Looking at the documentation, I understand why the non-const overload of foo gets called: std::as_const(s_ptr) returns a S* const&, i.e. a reference to a constant pointer to non constant S, instead of a S const*, i.e. a pointer to a constant S, as I would have expected.

So, my question is why doesn't the standard provide a std::as_const overload for pointer types too? E.g. something like:

template <class T>
constexpr std::add_const_t<T>* as_const(T* t) noexcept {
    return t;
}

Edit: one of the motivations for std::as_const in paper P0007R1 is the selection of a function oveload without having to resort to a const_cast. P0007R1 provides this example:

int processEmployees( std::vector< Employee > &employeeList );
bool processEmployees( const std::vector< Employee > &employeeList );

A larger project often needs to call functions, like processEmployees, and selecting among specific const or non-const overloads. [...]

That's why I was somehow surprised it doesn't help in overload resolution when applied to a pointer in code like the one I posted, nor in:

std::as_const(this)->foo();

nor in selecting the latter of the following overloads:

int processEmployees( std::vector< Employee > *employeeList );
bool processEmployees( const std::vector< Employee > *employeeList );

CodePudding user response：

The purpose of std::as_const is to be able to reference a non-const lvalue as a const lvalue so that it isn't modifiable in the context in which it is used. In other words std::as_const(x) should be a shorthand for writing

const auto& y = x;

and then using y.

It already does that well, so there is no need for special behavior for pointers.

And here is a simple example where the suggested additional overload would have serious negative effects:

std::vector<int> vec = /*...*/;
for(auto it = std::begin(vec); it != std::end(vec); it  )
    func(std::as_const(it));

The intention here is to make sure that the function func cannot modify it since the responsibility of iterating over the vector lies with the for loop. If func simply takes an iterator by-value or const reference, then std::as_const is not strictly required, but it makes sense anyway as a safety measure or because there are multiple overloads of func, some of which do modify their argument.
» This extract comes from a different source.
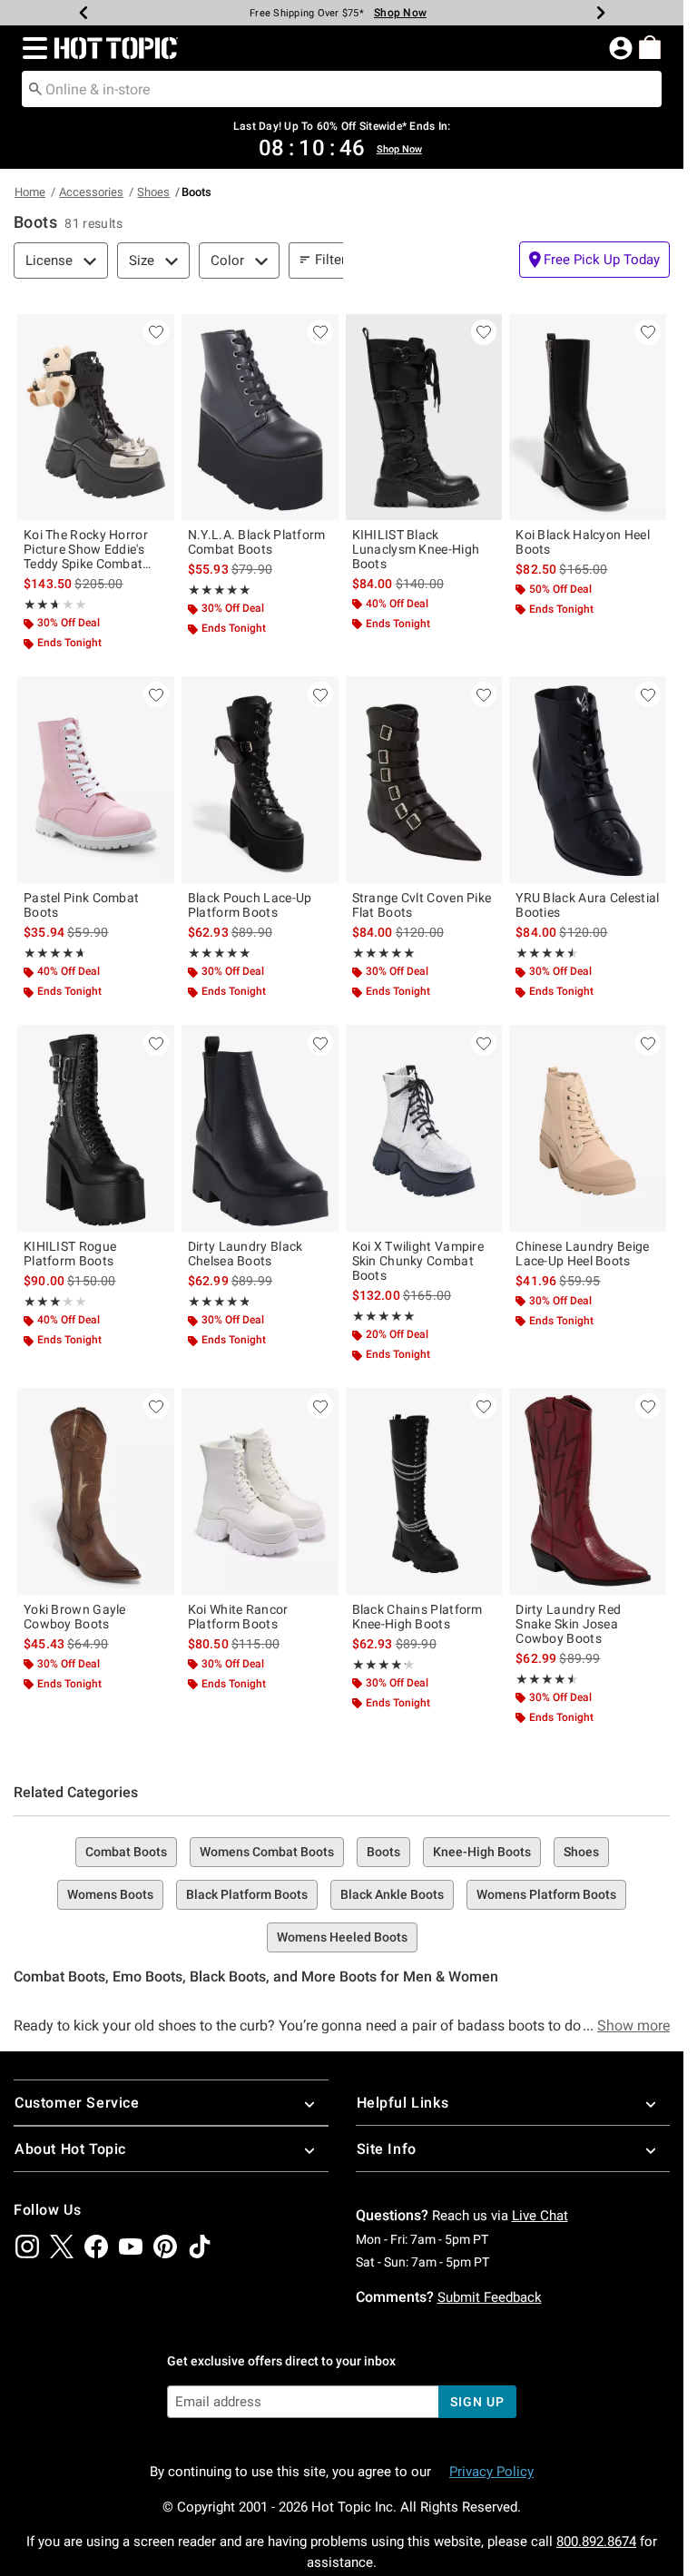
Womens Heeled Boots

auto here is some iterator type. It could be a pointer. Or it could be a class type. With your suggested overload of as_const this would break depending on how the std::vector iterator is implemented.

std::as_const(it) is supposed to say that it shall not be modified through this use. It shouldn't say anything about whether the object it references is modifiable. That is not its purpose. Of course it could make sense to add a function that makes the referenced object non-modifiable. But that should have a different name and you would probably want to implement it for arbitrary iterators, not pointers specifically. Basically, an iterator-to-const-iterator adaptor.